HOW TO COMPLETE THIS TASK:
As the answer, return precisely the lines from the one containing "Viewport: 1034px width, 578px" to the final line of the material below, inclusive, and omit every picture.
··· INPUT FOR THIS TASK ···
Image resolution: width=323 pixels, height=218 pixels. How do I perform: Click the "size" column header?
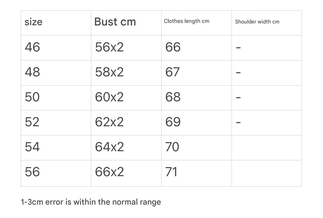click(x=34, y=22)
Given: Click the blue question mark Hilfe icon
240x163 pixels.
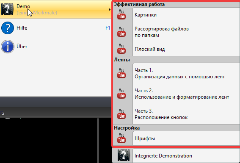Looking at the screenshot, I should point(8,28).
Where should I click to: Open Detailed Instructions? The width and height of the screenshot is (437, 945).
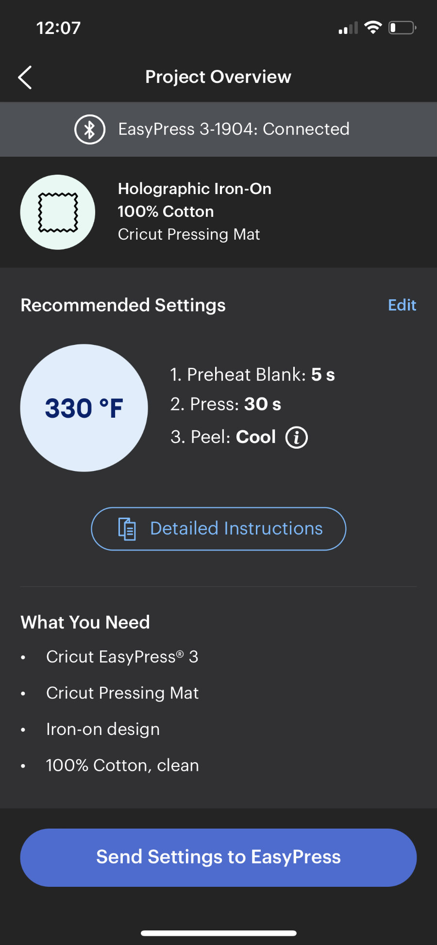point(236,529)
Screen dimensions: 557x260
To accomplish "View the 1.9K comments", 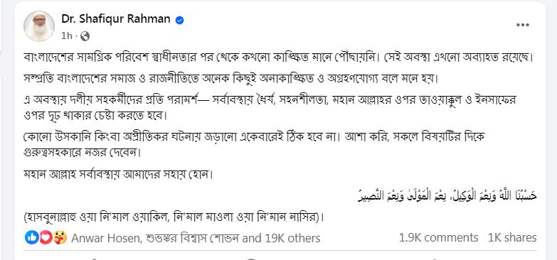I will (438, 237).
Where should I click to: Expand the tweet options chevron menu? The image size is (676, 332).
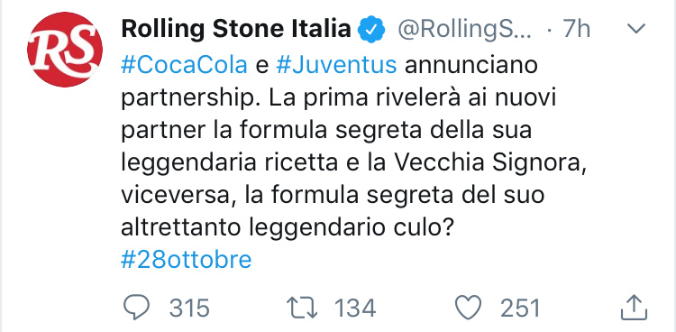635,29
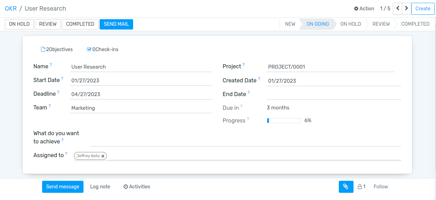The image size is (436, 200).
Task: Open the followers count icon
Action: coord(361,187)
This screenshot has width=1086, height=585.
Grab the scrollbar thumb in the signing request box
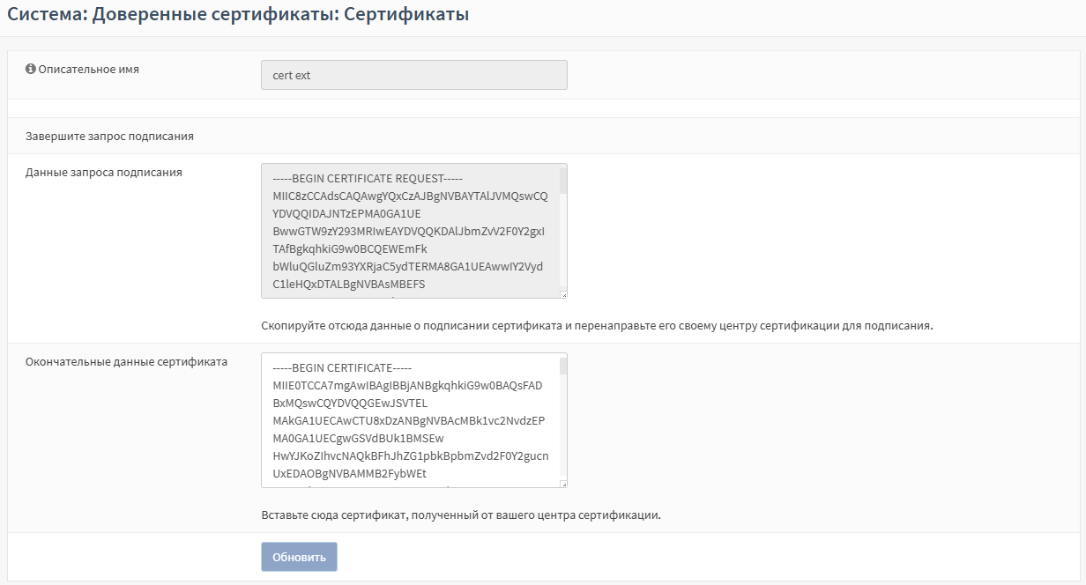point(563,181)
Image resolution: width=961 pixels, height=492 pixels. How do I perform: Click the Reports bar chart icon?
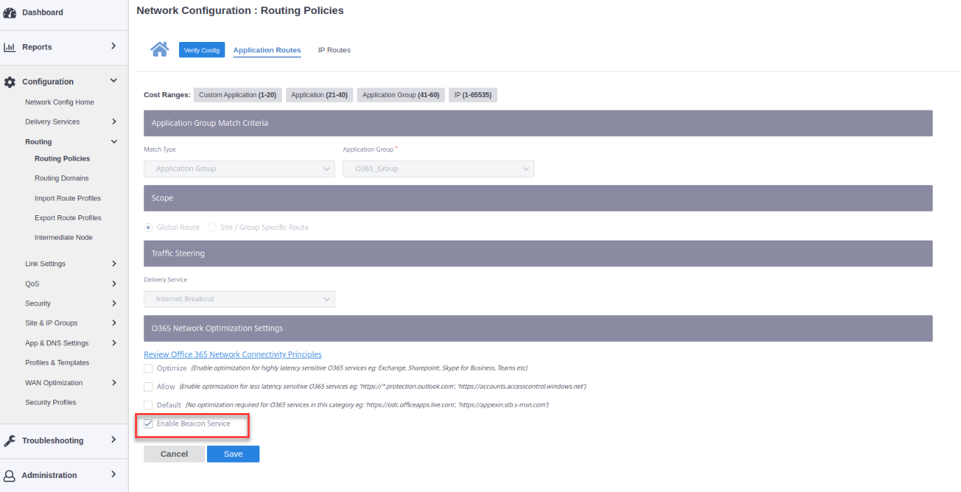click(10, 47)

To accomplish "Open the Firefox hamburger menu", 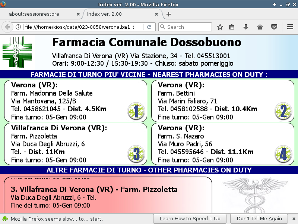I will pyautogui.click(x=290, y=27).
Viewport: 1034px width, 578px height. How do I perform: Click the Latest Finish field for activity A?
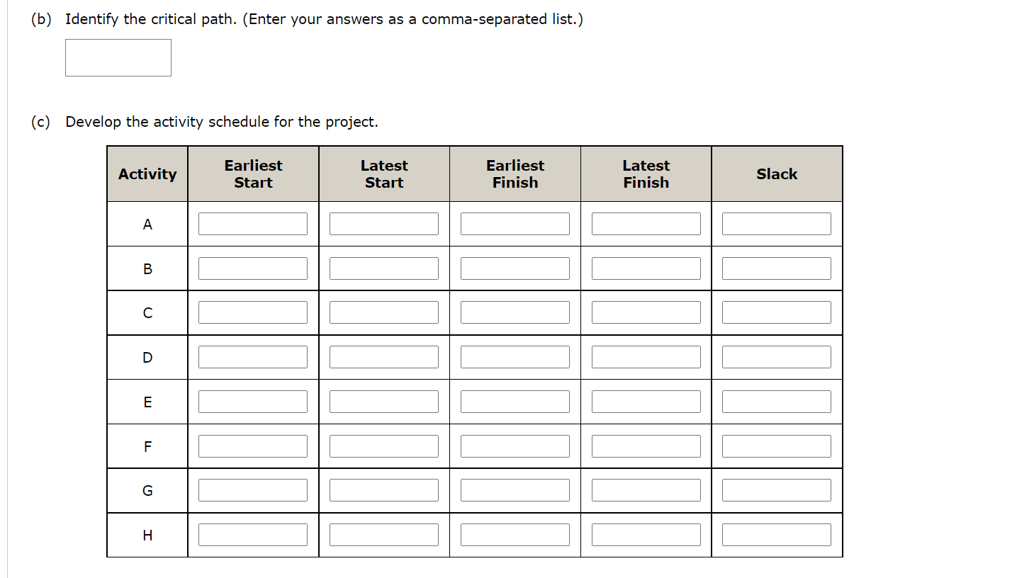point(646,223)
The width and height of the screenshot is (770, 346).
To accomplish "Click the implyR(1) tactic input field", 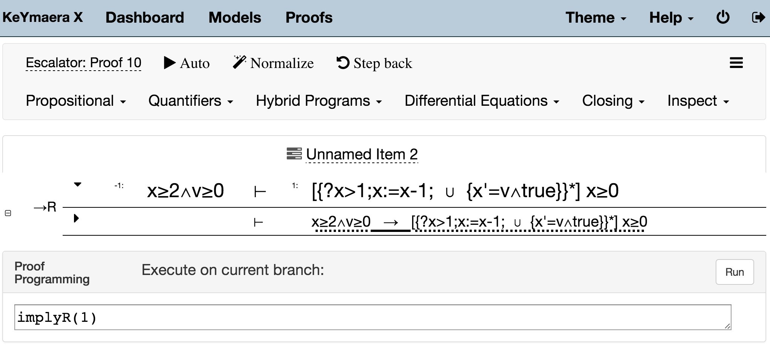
···
EXERCISE ANSWER:
Viewport: 1034px width, 578px height. How do I perform: Click the Latest Finish field for activity A?
point(646,223)
The width and height of the screenshot is (770, 346).
To accomplish "Click the implyR(1) tactic input field", 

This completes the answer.